In the initial order on October 6, tax authorities directed Prasar Bharati to freeze all future payments to SIS while seeking attachment of bank accounts. The firm is believed to have bank accounts with the Royal Bank of Scotland at its Mumbai branch.

Then, on October 7, the department issued a second notice withdrawing the October 6 order for attachment of bank accounts and instead left it to PB to deduct total tax of Rs 29 crore from the contracted amount of Rs 246 crore. With PB itself in the dock for allegedly favouring SIS, this was a surprising move.

Just as changes in SIS Live’s payment contracts were linked to the threat of the Games telecast being disrupted, some feel the change in I-T orders might have been due to similar considerations.

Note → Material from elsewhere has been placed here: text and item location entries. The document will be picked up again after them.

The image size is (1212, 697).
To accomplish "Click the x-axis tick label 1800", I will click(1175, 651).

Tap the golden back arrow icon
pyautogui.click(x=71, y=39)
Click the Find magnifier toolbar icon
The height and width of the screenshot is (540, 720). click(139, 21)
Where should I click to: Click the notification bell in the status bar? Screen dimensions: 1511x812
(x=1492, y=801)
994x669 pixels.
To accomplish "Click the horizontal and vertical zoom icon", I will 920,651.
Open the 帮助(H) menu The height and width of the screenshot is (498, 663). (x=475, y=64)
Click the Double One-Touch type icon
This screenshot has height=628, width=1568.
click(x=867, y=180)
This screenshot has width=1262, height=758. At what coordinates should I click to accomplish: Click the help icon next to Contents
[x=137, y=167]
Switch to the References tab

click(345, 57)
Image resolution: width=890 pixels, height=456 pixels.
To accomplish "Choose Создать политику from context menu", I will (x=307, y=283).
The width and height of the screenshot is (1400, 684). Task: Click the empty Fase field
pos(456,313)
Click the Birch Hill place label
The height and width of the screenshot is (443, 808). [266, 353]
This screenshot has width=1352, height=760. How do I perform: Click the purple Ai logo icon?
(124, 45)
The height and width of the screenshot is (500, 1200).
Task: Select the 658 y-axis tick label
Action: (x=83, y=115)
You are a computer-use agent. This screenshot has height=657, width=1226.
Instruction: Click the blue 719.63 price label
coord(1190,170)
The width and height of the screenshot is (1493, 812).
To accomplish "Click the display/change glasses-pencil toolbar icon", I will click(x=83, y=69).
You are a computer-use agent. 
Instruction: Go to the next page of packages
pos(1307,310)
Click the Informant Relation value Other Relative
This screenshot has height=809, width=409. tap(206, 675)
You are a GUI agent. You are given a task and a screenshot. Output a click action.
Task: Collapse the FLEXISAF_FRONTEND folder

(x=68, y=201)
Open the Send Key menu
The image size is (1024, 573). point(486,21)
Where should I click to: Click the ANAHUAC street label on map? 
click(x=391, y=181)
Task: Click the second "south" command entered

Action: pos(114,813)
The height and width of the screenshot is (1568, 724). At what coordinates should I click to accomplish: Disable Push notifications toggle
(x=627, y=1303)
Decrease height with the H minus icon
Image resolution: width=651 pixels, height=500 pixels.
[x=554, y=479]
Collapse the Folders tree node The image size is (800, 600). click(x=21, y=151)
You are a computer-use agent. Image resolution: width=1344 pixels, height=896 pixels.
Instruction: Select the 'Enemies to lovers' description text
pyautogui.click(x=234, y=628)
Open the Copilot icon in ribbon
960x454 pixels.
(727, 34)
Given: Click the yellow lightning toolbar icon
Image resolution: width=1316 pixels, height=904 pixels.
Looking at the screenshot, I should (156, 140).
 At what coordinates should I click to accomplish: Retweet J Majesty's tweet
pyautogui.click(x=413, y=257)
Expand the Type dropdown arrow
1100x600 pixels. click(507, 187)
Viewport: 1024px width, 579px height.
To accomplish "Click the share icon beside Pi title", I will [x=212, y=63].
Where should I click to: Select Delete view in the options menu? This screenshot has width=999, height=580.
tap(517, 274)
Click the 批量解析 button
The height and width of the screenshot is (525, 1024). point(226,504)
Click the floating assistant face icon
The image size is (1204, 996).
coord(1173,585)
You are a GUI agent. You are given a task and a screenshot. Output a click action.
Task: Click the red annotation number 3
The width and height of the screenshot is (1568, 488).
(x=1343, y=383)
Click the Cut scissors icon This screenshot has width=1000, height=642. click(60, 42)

Defending the decision on releasing payments before deduction of service tax, Doordarshan director general Aruna Sharma told a news agency, “It is incumbent on the contracting entity, namely, SIS Live to pay the service tax to the service tax authorities. Once this tax is paid only then Doordarshan makes the final payment. This is the procedure followed for all contractual formalities.”

The I-T survey conducted on the UK-based broadcasting firm found that the firm was given the contract despite no valid service tax number and not having filed tax returns in previous years, necessary to bid for such contracts.

In fact, a day after ToI reported this anomaly an unsigned statement issued by Sharma’s office admitted that SIS Live did not have a valid registration certificate when it bid for the Commonwealth Games coverage. According to DD, a permanent service tax number was granted by the Central Board of Excise and Custom only on September 28.

DD recognised at the same time that service tax was an “essential ingredient of the contract”. By its own admission DD signed a contract with SIS Live six months earlier on March 5, 2010 and had in fact paid the company about Rs 150 crore by mid-September.

Despite the payments made by PB, I-T officials who surveyed SIS Live office in Delhi this month found no trace of accounts or bills maintained by the company. Further probe revealed SIS Live violated several conditions. It had outsourced the work to Zoom Communications, which was also found to be operating from the same premises in Okhla. SIS Live officials even failed to produce contract papers that could indicate it had sub-contracted the work to Zoom worth Rs 177 crore.

In its observation, the I-T report says SIS Live was formed “solely with the purpose of…implementing the CWG contract…and the assessee is not likely to remain in India”.